**Your objective**
Please restate word for word the lines of the entries below from the one with "How do I perform: Click" to the one with "Select the sixth image pagination dot", inclusive, and leave out every picture.

**Input for this task**
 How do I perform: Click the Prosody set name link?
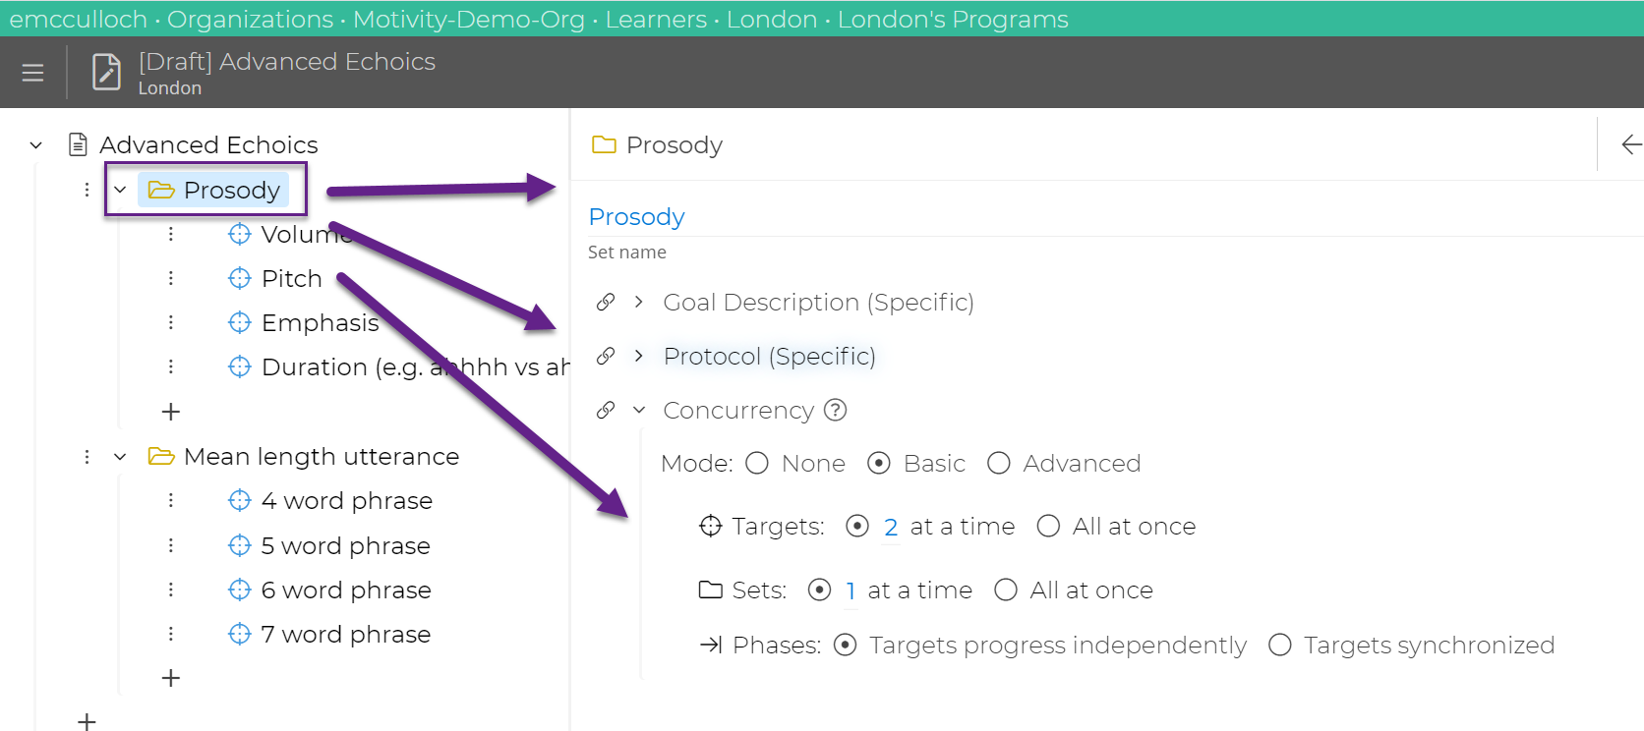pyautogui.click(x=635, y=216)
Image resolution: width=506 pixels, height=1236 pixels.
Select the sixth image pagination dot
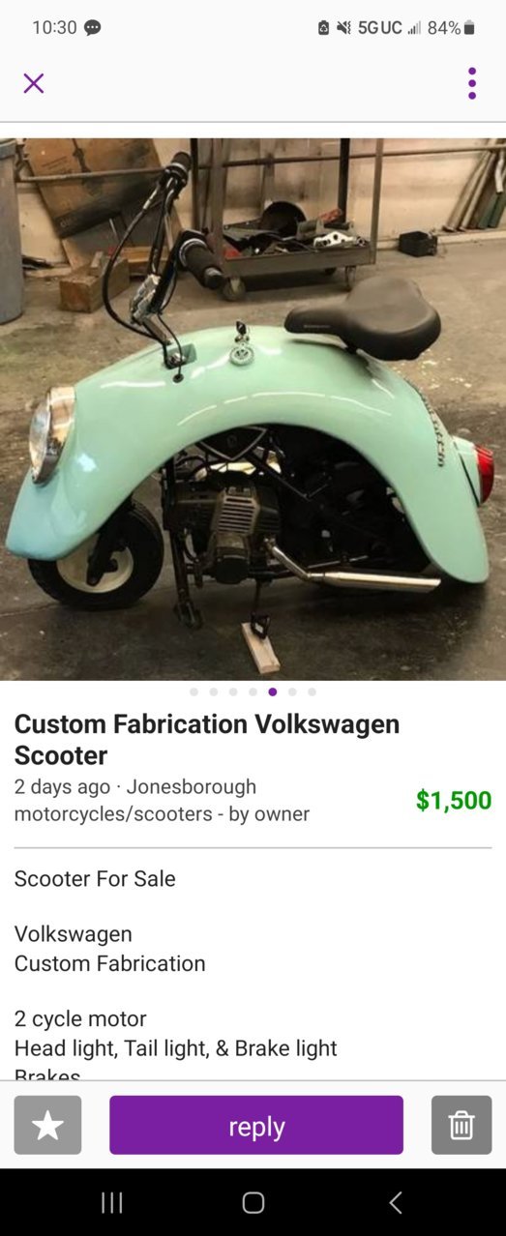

--

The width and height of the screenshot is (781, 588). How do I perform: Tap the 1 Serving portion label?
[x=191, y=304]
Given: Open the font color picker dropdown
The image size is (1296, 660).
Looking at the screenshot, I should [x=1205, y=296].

**Exercise output**
 How do I perform: Click the Prosody set name link?
pyautogui.click(x=635, y=216)
Image resolution: width=506 pixels, height=1236 pixels.
Select the sixth image pagination dot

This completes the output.